■ WHAT THE TASK REQUIRES:
Look through the data below for the line with "Task: Open the" and the line with "Viewport: 706px width, 397px height.", then output those two and all lines in between, exactly as written.

■ ■ ■ ■ ■ ■ ■

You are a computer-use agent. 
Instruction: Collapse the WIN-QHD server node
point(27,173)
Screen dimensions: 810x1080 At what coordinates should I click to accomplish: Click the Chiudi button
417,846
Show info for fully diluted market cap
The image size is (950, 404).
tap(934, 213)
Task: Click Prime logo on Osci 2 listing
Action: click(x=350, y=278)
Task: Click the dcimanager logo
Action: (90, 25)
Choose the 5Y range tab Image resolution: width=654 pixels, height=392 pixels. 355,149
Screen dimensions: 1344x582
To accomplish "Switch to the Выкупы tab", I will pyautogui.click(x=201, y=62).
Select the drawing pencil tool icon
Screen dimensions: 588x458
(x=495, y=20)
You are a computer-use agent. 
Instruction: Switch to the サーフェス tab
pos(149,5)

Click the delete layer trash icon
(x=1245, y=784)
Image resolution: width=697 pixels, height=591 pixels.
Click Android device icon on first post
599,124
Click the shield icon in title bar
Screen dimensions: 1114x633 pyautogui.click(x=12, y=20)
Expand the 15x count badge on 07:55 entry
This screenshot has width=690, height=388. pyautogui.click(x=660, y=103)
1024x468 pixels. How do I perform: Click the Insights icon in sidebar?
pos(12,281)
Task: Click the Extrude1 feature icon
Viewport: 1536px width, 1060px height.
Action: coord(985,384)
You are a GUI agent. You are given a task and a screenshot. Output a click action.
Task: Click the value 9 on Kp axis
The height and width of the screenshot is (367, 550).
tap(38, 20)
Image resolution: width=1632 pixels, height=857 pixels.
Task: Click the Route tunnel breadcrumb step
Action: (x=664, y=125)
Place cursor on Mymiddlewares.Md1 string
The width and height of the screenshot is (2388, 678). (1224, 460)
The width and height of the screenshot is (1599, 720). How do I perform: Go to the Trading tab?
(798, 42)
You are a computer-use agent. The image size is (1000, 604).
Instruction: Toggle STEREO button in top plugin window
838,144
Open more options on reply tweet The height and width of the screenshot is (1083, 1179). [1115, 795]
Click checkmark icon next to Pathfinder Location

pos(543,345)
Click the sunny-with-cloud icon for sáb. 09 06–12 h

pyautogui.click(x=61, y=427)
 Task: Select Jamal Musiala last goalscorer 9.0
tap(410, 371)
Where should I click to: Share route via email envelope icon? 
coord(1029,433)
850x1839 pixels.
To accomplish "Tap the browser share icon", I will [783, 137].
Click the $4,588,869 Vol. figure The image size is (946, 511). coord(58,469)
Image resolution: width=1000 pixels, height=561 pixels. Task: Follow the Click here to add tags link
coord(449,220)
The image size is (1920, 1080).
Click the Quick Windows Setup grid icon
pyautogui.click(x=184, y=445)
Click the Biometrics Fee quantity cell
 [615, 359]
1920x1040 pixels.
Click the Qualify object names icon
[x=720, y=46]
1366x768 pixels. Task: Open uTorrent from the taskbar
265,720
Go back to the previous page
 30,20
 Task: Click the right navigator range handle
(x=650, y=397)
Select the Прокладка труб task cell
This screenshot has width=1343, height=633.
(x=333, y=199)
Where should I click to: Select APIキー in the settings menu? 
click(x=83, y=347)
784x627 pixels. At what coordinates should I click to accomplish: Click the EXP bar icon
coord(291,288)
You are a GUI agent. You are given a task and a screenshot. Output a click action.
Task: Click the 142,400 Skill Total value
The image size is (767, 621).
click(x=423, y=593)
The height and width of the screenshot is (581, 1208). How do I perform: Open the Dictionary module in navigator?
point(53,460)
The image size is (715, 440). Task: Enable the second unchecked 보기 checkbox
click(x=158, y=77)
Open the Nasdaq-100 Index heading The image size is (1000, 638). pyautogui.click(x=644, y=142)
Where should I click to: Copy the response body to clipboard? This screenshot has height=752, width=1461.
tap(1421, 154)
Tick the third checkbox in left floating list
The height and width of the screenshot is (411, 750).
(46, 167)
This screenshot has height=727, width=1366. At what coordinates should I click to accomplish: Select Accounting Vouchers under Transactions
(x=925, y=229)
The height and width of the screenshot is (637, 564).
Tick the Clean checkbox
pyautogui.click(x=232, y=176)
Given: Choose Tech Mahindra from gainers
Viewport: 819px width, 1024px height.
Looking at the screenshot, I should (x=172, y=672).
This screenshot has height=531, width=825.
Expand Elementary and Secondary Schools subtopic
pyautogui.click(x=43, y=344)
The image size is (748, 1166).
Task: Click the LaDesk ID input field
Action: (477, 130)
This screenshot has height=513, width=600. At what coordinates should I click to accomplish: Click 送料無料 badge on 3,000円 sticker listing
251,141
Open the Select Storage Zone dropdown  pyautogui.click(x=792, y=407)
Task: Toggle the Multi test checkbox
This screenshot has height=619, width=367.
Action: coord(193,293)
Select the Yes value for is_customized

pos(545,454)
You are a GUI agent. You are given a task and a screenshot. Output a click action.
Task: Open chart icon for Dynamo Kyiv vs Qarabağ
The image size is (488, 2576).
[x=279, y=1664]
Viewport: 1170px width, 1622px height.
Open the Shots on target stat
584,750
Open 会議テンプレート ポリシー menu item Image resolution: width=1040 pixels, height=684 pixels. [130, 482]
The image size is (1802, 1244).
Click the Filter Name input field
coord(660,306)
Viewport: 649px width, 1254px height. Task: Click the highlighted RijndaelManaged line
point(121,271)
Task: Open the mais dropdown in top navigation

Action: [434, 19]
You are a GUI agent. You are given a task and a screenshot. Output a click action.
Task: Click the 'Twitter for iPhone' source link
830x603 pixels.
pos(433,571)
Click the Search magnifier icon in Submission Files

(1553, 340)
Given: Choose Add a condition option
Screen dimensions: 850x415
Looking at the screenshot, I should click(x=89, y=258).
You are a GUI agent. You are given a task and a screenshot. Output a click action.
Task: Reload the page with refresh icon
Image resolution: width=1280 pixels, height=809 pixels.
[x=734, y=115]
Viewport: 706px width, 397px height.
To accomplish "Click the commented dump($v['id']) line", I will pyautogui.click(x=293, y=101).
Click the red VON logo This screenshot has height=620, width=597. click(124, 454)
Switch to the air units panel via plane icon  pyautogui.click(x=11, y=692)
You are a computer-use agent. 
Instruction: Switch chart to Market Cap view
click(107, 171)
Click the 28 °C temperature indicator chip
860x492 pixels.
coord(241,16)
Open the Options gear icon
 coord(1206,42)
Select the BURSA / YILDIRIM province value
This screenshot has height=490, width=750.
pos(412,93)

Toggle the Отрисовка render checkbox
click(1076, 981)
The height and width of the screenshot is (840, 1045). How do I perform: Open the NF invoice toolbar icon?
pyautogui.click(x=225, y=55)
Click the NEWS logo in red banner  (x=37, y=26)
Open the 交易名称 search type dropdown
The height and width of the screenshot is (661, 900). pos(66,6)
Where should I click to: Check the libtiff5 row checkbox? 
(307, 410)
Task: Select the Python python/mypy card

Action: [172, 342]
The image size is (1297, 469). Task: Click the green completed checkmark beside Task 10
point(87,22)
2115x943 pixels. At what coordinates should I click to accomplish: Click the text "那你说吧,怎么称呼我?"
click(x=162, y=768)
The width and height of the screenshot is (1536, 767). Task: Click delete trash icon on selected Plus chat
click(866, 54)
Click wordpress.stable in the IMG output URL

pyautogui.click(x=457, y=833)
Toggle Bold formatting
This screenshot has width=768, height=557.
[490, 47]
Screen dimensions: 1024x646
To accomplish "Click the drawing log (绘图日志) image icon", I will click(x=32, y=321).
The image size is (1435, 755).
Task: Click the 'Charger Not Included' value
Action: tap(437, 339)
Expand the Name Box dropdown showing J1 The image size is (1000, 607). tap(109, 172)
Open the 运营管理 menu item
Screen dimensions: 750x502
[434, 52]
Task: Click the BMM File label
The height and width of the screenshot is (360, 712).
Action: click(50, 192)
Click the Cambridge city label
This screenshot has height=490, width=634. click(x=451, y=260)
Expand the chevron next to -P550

■ ■ ■ ■ ■ ■ ■

■ ANSWER BOX:
Task: Open the mais dropdown in top navigation

Action: [434, 19]
You are a GUI agent. You are given a task and a screenshot. Output a click action.
Task: Click the 'Twitter for iPhone' source link
830x603 pixels.
pos(433,571)
Click the Search magnifier icon in Submission Files

(1553, 340)
Given: Choose Add a condition option
Screen dimensions: 850x415
Looking at the screenshot, I should click(x=89, y=258).
You are a GUI agent. You are given a task and a screenshot. Output a click action.
Task: Reload the page with refresh icon
Image resolution: width=1280 pixels, height=809 pixels.
[x=734, y=115]
Viewport: 706px width, 397px height.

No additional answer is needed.